By what tests can we discover the prophet's own utterances amongst imitations? His mission is humanitarian; his utterances must manifest a human tenderness more markedly than an ethical systematisation. He will at times be exceedingly simple from love of the little ones (intellectually speaking). At times from the difficulty of drawing down heavenly truths into a lower and crasser sphere, he will resort to fable, and will scatter caskets for the wise, parables of enshrined significance, even paradoxes of startling form that live and are not forgotten, by reason as it were, of the very audacity of their conception.

It may be well to repeat here in brief the story of Gautama's life. Legendary in part though it be, it no doubt contains a valuable proportion of fact.

Sakya, or Siddharta, was the son of Raja Suddhodana, of the clan of the Gautamas, who lived at Kapila, near Gorukpur, on the confines of Nepaul and Oude. The date of his birth is not known with absolute certainty, but 623 B.C. is most generally accepted. His mother. Suddhodana's queen, was named Maya. She died seven days after his birth, and the child was brought up by a maternal aunt. The story respecting his birth from the side of a virgin, which is said to have reached

Jerome and to have been repeated by Ratramnus, would seem to be an afterthought of foolish followers; the legend is represented on very early temple sculptures.

A conjecture has been hazarded, from some peculiarities of burial rites and other indications, that the Sakyas, who are unknown in the records of India, were foreigners, and of a Scythian royal family. A short time before the reputed birth of the Muni, the Scythians had poured over Media, Judea, and Asia Minor; and it is considered possible that one branch of these invaders had penetrated at an earlier date into Northern India. It is probable that reference is made to them in the description, "It is a mighty nation, it is an ancient nation, a nation whose language thou knowest not, nor understandest thou what they say. Their quiver is as an open sepulchre, they are all warriors:" (Jerem. v. 15-17.)

> **TASKS TO COMPLETE**:
(a) What year does the passage on Gautama give as his most generally accepted date of birth?
(b) Carry on the passage on Gautama from its last sentence.
The data after the passage on Gautama aren't needed.

> **GIVEN INFORMATION**:
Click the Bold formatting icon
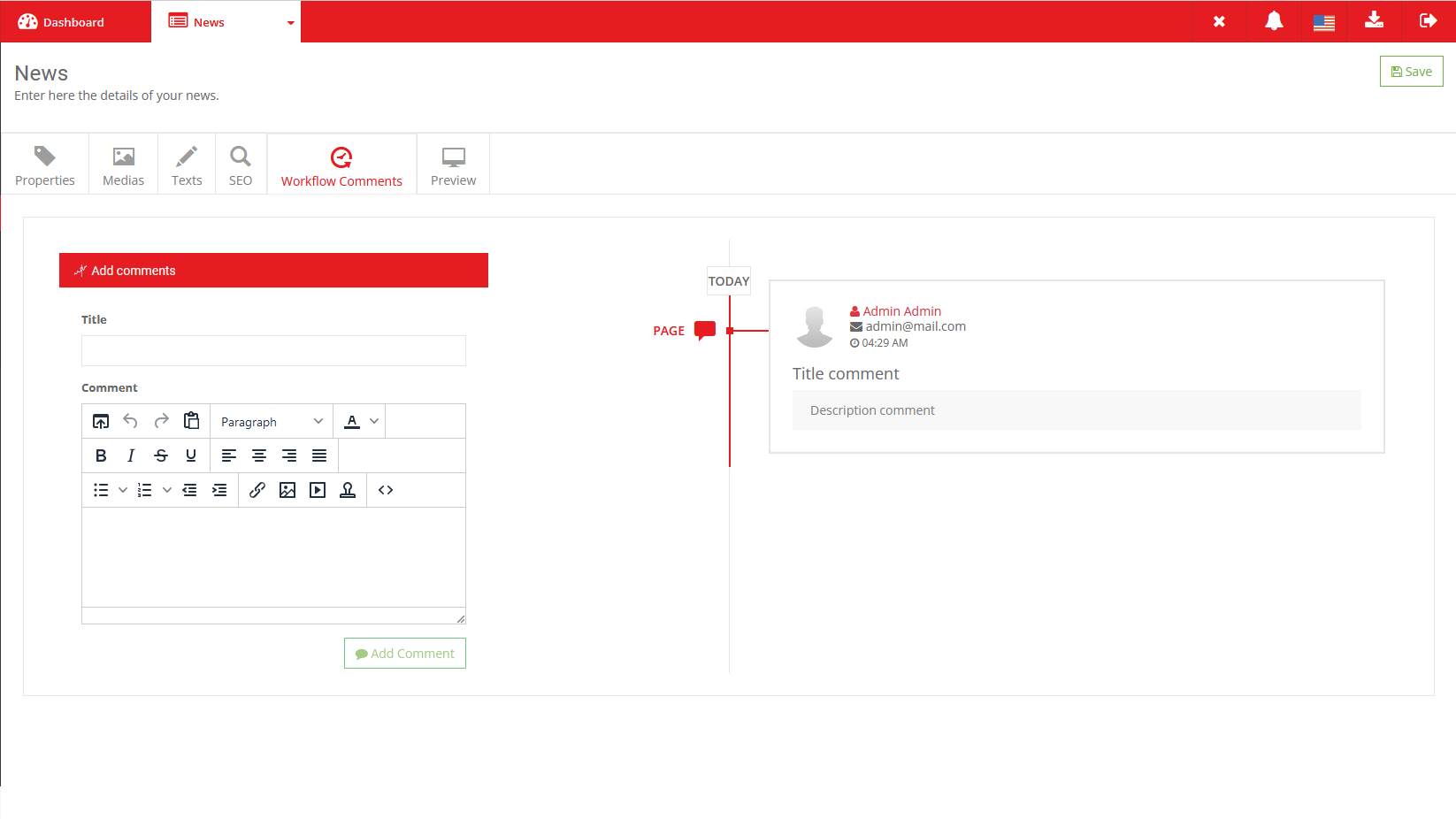The width and height of the screenshot is (1456, 819). [x=101, y=455]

> **EXPECTED RESULTS**:
(a) 623 B.C.

(b)
There is a legend cited from Wassiljew's "Buddhismus," by Schlagintweit in his "Buddhism in Tibet," to the effect that the Sakya tribe had been involved in a disastrous war during the life of the Buddha, and was nearly exterminated, its surviving members being compelled to wander. It is suggested that a son of the race may thus have been led to view existence as the source of pain and sorrow, rather than through the circumstances described in the story presently to be related. But it may be remarked that the effect of a nomad life upon the members of a warlike clan is likely to be rather in the direction of increased hardihood and martial qualities, than in the direction of deep analysis of the problems of existence. A tendency to a contemplative and earnest life, however, the idleness and luxury of a court might by reaction foster in a sensitive nature.